▶ **What this task involves**
Your answer should hold exactly the lines beginning with the one that contains "The width and" and ending with the last line of the material, both included. Leave every picture out.

/---

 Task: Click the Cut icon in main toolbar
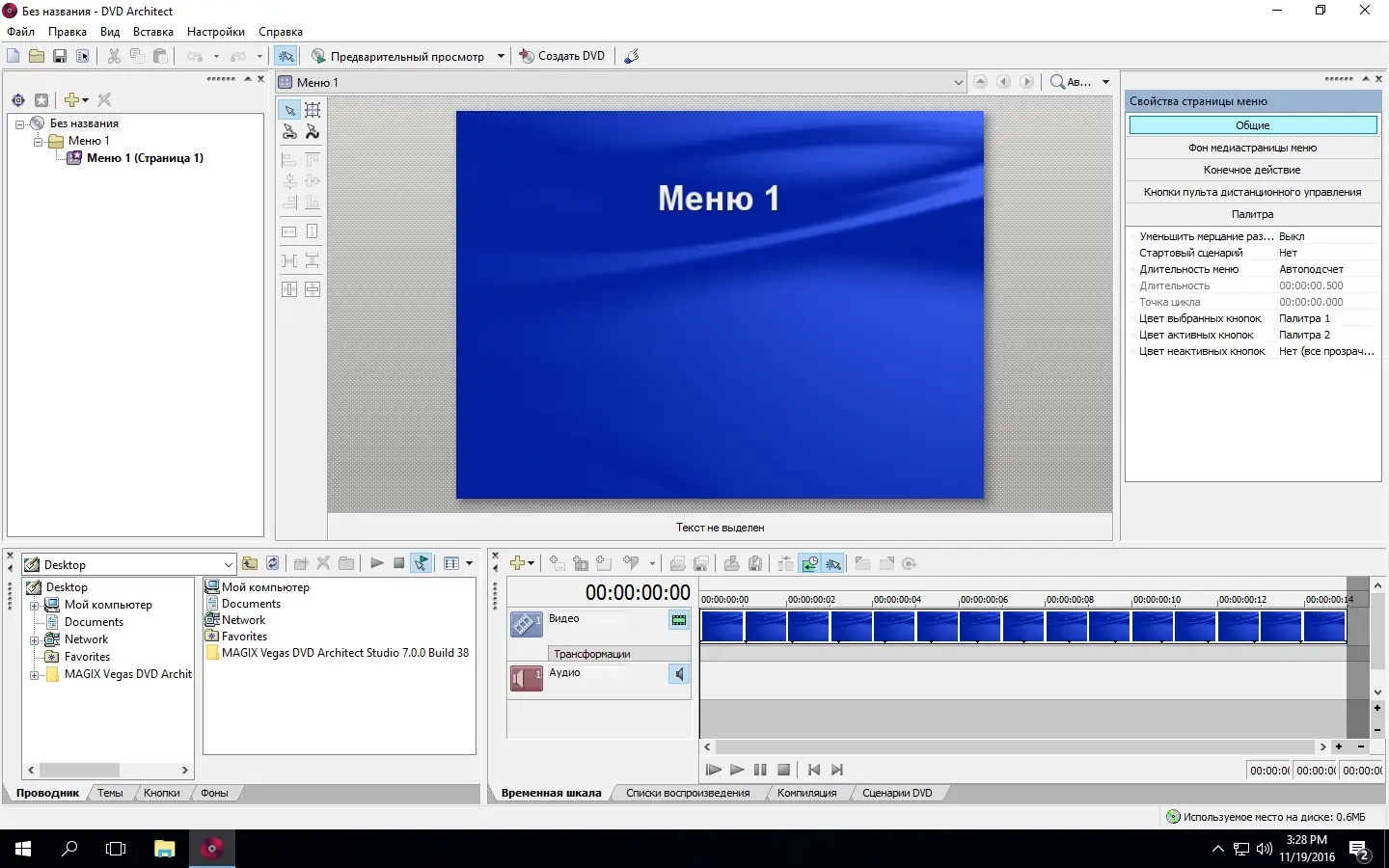(113, 56)
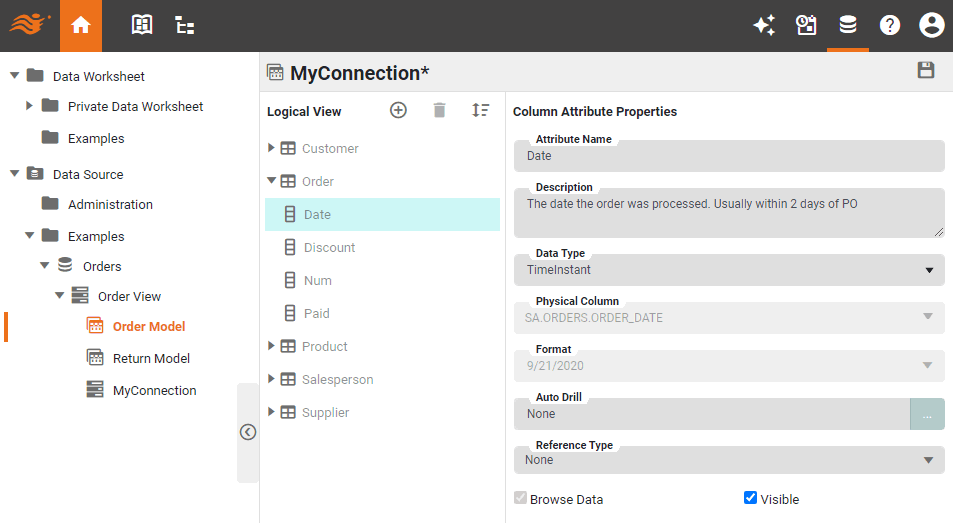The height and width of the screenshot is (523, 953).
Task: Click the Auto Drill browse ellipsis button
Action: click(x=927, y=414)
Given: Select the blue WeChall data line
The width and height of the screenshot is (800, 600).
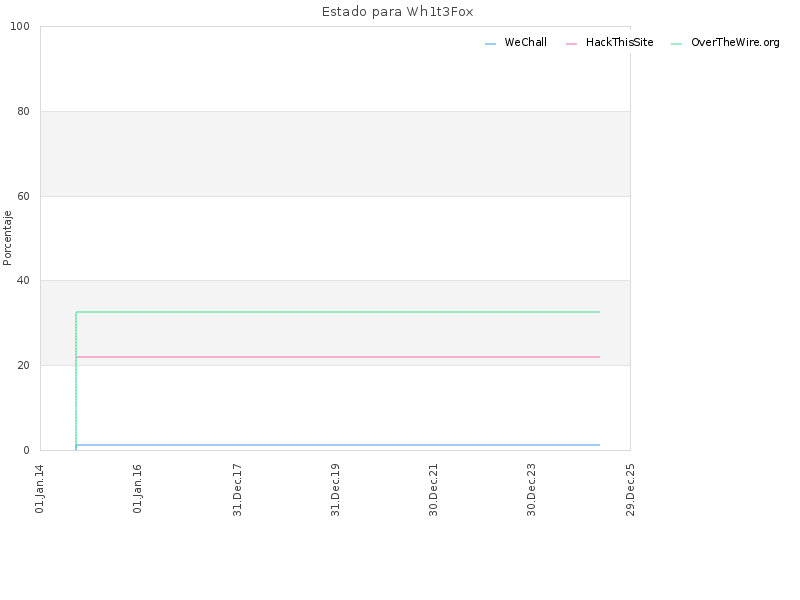Looking at the screenshot, I should [x=338, y=445].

\---

▶ **Response**
The width and height of the screenshot is (800, 600).
Looking at the screenshot, I should [x=338, y=445].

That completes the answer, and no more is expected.